┌────────

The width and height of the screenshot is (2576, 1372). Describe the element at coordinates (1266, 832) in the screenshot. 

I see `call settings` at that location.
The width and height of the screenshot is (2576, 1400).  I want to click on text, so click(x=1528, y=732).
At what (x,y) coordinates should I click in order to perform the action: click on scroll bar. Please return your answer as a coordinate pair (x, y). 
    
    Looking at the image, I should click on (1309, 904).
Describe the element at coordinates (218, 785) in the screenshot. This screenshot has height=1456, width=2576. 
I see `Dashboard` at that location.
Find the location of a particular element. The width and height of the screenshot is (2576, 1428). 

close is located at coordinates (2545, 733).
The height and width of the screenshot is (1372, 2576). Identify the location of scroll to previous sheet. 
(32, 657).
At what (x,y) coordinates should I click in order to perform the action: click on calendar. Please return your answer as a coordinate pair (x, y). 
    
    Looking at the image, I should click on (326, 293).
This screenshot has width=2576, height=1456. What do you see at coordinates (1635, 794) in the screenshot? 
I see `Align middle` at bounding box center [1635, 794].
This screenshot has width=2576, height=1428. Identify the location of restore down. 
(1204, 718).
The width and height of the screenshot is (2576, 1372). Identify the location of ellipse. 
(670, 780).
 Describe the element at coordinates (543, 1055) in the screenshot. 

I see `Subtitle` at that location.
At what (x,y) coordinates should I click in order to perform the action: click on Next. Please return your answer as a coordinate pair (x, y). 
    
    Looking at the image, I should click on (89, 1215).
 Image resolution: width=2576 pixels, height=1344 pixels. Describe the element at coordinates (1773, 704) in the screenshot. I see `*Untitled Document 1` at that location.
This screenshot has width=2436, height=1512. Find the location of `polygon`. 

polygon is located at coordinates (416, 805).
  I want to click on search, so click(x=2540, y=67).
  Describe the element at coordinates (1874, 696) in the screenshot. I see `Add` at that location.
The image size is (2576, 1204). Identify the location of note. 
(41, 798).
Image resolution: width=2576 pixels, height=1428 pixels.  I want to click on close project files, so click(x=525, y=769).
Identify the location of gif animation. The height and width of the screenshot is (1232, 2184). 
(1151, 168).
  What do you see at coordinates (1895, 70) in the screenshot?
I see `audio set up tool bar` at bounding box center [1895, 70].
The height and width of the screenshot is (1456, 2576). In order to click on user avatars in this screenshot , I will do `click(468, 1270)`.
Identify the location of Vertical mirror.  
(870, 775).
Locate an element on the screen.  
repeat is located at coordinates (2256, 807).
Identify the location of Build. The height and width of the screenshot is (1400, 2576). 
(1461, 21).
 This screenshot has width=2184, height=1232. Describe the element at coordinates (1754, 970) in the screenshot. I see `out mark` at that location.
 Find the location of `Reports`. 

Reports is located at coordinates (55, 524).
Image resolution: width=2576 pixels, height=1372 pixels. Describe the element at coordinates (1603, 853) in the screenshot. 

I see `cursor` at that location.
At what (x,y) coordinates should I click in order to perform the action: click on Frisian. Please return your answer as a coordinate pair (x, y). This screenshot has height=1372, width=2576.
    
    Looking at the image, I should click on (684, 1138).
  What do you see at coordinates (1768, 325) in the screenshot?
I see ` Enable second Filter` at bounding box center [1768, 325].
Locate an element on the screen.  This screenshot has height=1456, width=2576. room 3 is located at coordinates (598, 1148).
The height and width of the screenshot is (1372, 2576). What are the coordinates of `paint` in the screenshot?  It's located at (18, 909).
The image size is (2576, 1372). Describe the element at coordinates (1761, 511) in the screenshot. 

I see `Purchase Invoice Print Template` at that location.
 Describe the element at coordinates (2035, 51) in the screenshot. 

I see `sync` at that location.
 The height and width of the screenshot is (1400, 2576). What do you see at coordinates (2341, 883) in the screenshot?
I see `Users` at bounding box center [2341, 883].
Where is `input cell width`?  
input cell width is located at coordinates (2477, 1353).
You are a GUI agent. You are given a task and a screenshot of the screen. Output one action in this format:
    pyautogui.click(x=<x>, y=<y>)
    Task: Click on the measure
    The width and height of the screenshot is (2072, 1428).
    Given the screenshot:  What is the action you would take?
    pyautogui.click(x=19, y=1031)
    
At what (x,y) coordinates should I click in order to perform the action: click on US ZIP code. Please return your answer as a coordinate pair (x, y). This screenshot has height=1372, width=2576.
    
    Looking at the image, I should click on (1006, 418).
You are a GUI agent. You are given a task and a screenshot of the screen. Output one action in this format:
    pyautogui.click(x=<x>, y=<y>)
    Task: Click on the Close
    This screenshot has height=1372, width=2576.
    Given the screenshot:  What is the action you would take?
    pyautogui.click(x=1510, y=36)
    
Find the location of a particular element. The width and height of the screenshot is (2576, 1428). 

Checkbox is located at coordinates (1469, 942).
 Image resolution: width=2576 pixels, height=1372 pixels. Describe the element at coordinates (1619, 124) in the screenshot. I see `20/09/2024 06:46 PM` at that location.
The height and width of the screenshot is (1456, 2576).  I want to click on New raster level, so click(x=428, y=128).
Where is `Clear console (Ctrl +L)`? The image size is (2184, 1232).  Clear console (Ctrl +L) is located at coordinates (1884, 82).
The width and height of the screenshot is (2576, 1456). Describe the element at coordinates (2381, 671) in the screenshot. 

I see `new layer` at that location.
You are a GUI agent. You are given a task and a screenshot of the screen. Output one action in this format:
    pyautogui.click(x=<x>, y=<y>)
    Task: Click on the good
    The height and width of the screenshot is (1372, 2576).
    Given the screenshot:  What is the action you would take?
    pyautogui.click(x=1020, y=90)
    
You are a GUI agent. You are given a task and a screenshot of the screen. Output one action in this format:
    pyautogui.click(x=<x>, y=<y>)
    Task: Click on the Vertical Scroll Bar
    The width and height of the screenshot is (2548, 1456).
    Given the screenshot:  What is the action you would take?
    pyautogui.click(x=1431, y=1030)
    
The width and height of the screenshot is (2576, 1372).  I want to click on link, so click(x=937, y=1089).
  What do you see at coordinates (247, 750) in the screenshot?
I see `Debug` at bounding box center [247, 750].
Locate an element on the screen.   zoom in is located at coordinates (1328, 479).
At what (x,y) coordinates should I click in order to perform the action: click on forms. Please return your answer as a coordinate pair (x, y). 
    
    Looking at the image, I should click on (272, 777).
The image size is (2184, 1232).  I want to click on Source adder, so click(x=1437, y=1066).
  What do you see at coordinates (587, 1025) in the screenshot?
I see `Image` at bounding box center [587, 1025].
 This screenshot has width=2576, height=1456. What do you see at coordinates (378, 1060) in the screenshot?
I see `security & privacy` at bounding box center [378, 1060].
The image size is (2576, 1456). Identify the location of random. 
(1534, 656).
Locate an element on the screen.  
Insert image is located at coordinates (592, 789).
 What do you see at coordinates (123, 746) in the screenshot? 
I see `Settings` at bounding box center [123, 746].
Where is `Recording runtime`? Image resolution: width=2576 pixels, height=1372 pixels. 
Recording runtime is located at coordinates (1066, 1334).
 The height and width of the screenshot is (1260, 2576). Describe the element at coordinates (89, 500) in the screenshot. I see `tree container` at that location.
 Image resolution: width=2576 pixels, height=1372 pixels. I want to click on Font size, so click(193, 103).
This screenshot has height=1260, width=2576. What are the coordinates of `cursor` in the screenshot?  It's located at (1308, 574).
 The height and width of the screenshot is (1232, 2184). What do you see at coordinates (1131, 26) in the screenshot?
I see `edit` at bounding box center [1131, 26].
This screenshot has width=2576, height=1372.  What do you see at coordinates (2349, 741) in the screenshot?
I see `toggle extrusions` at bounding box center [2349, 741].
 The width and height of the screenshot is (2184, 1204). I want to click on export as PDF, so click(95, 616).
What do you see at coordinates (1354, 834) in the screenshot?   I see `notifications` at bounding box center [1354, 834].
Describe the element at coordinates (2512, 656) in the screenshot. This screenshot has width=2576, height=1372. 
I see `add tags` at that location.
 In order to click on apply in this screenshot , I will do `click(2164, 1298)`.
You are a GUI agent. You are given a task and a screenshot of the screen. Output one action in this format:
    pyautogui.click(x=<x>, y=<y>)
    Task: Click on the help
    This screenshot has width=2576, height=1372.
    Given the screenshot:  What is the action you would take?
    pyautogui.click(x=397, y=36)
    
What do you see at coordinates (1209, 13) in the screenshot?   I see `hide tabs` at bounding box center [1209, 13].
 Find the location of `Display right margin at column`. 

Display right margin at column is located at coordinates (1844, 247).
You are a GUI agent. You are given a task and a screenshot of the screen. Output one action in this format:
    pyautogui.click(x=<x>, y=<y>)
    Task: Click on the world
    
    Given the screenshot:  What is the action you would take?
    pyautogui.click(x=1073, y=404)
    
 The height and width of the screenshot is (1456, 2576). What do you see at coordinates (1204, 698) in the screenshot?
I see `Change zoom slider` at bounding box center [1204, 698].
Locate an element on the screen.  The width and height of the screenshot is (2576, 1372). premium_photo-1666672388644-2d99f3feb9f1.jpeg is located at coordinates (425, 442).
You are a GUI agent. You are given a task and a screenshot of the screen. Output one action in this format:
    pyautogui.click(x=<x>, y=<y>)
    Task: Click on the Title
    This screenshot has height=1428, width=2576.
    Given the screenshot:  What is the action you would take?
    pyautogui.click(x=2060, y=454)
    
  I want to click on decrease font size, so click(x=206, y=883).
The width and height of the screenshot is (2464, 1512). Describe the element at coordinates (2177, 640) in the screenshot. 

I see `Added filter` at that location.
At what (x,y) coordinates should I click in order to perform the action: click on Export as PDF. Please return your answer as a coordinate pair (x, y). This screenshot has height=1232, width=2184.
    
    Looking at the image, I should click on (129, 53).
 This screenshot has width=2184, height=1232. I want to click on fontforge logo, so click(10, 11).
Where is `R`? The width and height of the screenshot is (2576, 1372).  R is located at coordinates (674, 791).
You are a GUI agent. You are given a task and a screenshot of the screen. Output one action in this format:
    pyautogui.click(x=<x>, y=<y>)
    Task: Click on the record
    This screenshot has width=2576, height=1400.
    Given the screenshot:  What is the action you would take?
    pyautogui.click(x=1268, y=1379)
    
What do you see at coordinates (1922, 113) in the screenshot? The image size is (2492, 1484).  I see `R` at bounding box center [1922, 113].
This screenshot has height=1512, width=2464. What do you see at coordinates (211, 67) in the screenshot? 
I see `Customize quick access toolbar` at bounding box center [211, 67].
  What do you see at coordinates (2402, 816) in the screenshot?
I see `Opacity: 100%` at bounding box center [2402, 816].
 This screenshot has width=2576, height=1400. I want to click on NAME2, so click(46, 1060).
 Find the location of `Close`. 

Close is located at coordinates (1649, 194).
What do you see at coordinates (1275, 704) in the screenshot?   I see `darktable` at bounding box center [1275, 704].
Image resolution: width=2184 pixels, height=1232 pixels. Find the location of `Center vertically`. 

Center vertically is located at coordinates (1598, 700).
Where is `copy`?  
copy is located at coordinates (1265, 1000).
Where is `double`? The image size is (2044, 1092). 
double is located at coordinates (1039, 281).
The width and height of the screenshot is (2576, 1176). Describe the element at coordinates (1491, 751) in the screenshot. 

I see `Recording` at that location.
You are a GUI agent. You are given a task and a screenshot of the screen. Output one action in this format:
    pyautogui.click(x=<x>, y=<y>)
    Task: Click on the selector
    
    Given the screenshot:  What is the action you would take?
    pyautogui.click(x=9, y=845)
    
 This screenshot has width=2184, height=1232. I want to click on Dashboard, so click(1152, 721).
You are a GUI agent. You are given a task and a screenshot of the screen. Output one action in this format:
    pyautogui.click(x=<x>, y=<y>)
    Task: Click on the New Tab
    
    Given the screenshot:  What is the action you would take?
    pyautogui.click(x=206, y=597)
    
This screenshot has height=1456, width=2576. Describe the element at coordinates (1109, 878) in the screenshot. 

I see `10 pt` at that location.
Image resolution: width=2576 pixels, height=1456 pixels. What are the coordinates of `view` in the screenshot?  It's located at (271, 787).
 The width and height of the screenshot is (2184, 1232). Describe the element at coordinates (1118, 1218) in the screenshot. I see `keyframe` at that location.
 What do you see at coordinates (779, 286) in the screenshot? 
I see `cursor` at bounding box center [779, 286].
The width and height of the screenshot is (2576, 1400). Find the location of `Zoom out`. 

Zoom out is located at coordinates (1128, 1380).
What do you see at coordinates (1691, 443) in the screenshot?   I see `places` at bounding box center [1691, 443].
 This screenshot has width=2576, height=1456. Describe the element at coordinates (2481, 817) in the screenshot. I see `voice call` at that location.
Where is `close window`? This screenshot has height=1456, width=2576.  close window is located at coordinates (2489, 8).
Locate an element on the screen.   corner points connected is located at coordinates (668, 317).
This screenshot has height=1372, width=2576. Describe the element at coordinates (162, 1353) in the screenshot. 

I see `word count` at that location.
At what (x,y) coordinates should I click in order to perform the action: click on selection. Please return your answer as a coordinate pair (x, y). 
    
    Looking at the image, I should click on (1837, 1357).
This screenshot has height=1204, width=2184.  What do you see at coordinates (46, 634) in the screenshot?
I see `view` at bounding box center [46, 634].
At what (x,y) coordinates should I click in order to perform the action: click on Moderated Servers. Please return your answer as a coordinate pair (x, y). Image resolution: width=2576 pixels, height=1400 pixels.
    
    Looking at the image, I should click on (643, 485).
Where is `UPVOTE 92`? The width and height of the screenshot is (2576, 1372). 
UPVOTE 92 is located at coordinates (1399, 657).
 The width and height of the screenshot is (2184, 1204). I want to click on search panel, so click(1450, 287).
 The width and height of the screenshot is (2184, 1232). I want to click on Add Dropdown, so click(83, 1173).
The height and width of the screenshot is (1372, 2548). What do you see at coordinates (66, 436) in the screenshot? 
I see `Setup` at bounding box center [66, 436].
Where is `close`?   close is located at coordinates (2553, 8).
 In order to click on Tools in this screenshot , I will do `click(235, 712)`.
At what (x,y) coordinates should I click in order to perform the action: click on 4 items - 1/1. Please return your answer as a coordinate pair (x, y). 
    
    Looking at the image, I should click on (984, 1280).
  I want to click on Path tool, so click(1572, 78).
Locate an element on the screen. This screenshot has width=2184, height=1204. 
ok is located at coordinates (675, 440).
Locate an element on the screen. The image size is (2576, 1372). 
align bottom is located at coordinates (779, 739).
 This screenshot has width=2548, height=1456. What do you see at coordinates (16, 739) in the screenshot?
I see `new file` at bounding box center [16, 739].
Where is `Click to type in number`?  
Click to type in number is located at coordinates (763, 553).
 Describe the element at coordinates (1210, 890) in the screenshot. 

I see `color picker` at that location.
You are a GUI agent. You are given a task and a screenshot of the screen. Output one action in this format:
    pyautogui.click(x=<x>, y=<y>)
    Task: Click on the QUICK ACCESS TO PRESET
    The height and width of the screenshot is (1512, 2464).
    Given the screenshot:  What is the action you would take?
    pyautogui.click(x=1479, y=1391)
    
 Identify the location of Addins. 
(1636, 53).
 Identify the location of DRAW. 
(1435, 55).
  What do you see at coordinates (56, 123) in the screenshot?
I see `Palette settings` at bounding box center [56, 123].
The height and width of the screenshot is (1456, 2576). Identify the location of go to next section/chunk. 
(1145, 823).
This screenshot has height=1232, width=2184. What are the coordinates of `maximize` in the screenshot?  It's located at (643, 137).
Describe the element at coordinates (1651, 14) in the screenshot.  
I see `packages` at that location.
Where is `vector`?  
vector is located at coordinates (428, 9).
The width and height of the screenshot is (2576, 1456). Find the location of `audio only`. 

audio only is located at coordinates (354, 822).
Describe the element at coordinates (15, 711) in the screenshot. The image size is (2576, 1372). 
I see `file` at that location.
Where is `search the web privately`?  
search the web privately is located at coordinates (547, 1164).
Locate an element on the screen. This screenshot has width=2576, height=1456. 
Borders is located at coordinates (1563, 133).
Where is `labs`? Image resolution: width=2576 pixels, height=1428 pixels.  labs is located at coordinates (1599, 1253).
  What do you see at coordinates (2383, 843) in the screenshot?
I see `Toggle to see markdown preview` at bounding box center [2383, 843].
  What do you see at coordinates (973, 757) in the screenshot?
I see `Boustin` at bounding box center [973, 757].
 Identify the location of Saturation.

└────────

■ **INSTRUCTIONS TO FOLLOW**:
Reproduce the material word for word, beginning with the line that contains "The height and width of the screenshot is (1456, 2576). Identify" and continuing through the final line of the material.

■ **SOLUTION BELOW**:
The height and width of the screenshot is (1456, 2576). Identify the location of go to next section/chunk. 
(1145, 823).
This screenshot has height=1232, width=2184. What are the coordinates of `maximize` in the screenshot?  It's located at (643, 137).
Describe the element at coordinates (1651, 14) in the screenshot.  
I see `packages` at that location.
Where is `vector`?  
vector is located at coordinates (428, 9).
The width and height of the screenshot is (2576, 1456). Find the location of `audio only`. 

audio only is located at coordinates (354, 822).
Describe the element at coordinates (15, 711) in the screenshot. The image size is (2576, 1372). 
I see `file` at that location.
Where is `search the web privately`?  
search the web privately is located at coordinates (547, 1164).
Locate an element on the screen. This screenshot has width=2576, height=1456. 
Borders is located at coordinates (1563, 133).
Where is `labs`? Image resolution: width=2576 pixels, height=1428 pixels.  labs is located at coordinates (1599, 1253).
  What do you see at coordinates (2383, 843) in the screenshot?
I see `Toggle to see markdown preview` at bounding box center [2383, 843].
  What do you see at coordinates (973, 757) in the screenshot?
I see `Boustin` at bounding box center [973, 757].
 Identify the location of Saturation.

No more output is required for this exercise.